|
|
|
|
|
by evilturnip
1461 days ago
|
|
We're currently looking into datalake implementations. Right now, we only have 1 or 2 data sources. Current thinking is reading them on the fly, combine them using pandas dataframe and query that. Anyone have experience with doing something similar? |
|
At a minimum I'd suggest planning to load the data from the data lake into an RDBMS (OLAP/columnar preferably). Then it's accessible to more than just Python scripts (BI tools, users of other languages, etc).
Depending on how much data there is, should also plan on data summarization strategies. You can either build some common rollups to ensure that consumers are all looking at the same summaries or you can let consumers build their own transform/load pipelines from the raw data lake or you can let consumers build their own transform pipelines from the data in the data warehouse (using something like dbt).
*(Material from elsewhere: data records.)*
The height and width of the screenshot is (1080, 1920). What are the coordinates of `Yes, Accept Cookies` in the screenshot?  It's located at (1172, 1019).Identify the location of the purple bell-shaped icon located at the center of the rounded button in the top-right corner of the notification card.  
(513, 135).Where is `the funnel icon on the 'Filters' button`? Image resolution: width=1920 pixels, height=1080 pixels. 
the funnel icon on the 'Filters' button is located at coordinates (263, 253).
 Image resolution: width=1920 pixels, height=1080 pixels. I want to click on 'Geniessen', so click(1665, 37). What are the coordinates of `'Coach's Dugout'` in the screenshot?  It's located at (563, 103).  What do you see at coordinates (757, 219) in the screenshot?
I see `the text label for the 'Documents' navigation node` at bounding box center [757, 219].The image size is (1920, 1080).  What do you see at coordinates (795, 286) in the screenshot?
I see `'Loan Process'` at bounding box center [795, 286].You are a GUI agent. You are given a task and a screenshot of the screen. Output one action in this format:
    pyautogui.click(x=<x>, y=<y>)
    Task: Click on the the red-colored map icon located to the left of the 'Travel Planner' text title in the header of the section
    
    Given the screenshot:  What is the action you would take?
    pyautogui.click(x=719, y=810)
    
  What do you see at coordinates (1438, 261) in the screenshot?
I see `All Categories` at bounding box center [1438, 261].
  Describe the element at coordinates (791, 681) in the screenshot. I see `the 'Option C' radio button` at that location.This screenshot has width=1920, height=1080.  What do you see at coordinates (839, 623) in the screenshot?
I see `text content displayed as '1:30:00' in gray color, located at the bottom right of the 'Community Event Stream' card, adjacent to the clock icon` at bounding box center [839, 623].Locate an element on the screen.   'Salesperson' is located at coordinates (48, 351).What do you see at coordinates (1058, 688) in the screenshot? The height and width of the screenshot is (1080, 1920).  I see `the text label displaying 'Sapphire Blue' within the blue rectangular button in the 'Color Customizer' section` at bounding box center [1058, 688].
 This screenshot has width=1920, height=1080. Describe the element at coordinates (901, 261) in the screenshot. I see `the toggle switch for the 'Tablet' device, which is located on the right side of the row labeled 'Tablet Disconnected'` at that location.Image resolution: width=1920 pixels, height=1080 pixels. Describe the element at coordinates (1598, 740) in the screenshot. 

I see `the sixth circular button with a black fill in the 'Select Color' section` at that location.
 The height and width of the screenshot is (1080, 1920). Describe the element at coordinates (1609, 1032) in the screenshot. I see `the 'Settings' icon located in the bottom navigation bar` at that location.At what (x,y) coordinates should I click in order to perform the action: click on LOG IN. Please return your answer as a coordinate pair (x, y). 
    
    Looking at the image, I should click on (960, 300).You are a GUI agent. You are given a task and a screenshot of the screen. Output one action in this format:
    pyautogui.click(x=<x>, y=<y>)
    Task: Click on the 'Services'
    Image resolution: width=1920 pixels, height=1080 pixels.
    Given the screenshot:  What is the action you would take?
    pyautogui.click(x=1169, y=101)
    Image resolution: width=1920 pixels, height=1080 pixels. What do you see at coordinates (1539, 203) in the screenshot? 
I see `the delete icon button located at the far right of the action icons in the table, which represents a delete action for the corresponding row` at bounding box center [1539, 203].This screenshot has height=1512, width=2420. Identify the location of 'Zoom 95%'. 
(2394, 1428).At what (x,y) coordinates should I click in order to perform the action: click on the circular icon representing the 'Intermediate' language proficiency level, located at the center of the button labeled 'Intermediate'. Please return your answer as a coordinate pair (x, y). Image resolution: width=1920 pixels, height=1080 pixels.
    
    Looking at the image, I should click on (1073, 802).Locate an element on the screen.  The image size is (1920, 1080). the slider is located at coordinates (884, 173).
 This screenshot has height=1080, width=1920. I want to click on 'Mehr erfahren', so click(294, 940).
The benefits of a data lake architecture really appear when you have lots of sources, lots of disparate consumers, and lots of data, with some schema evolution & unstructured parts thrown in. If you only have 1 or 2 sources, small enough data to query raw data in Pandas, and consumers are restricted to Python scripts, then you can skip a lot of the architectural headache of building a data lake for now (just make sure to archive your raw data somewhere if you want to be able to pull it into a data lake in the future).